Das Netzwerk erstreckt sich über das, was wie vier /24-Subnetze aussieht (10.0.0.x bis 10.0.3.x). Das liegt daran, dass das Präfix 22 statt 24 Bits hat — im dritten Oktett sind 2 Bits zusätzlich frei (2 hoch 2 = 4 Blöcke).

Diese Größe ist in Cloud-Umgebungen beliebt, wenn ein Subnetz für ein Team oder eine Anwendungsebene innerhalb eines VPC benötigt wird.

Punkt-zu-Punkt-Verbindung — /30

Ein /30 ist die klassische Wahl für die direkte Verbindung zweier Router. Es gibt nur zwei Endpunkte, also werden nur zwei nutzbare Adressen gebraucht.

  • Netzwerkadresse: 10.1.0.0
  • Broadcast: 10.1.0.3
  • Nutzbare Hosts: 10.1.0.1 und 10.1.0.2 (genau 2)
  • Subnetzmaske: 255.255.255.252

ISP-Uplinks, BGP-Peerings, WAN-Verbindungen zwischen Routern — hier ist das die richtige Wahl. Ein /24 würde 252 Adressen sinnlos verschwenden.
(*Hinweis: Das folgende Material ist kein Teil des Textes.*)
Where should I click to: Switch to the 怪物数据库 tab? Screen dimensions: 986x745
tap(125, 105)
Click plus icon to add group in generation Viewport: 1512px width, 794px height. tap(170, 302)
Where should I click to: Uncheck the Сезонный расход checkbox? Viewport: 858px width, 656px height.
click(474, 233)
Binärdarstellung: Warum sie wirklich wichtig ist

Die meisten Subnetz-Rechner (auch unserer) zeigen die Binärdarstellung von Subnetzmaske und Host-Bereich. Es ist verlockend, diese zu überspringen — aber in Binär wird Subnetting wirklich greifbar.

255.255.255.0 in Binär:

11111111.11111111.11111111.00000000

Die ersten 24 Einsen sind Netzwerkbits, die 8 Nullen Hostbits. Jetzt wird sofort klar, warum man 256 Adressen bekommt (2 hoch 8) und warum die Subnetz-Grenze bei einem Präfix, das ein Vielfaches von 8 ist, immer auf ein Vielfaches von 256 fällt.

Und /25?

11111111.11111111.11111111.10000000

Ein zusätzliches Netzwerkbit halbiert das /24. Es entstehen zwei /25-Subnetze:

  • 192.168.1.0/25 (Hosts .1–.126, Broadcast .127)
  • 192.168.1.128/25 (Hosts .129–.254, Broadcast .255)

Die Kernkompetenz beim Subnetting ist zu verstehen, wie sich Änderungen der Präfixlänge auf Netzwerk- und Hostanzahl auswirken. Binär macht das sichtbar.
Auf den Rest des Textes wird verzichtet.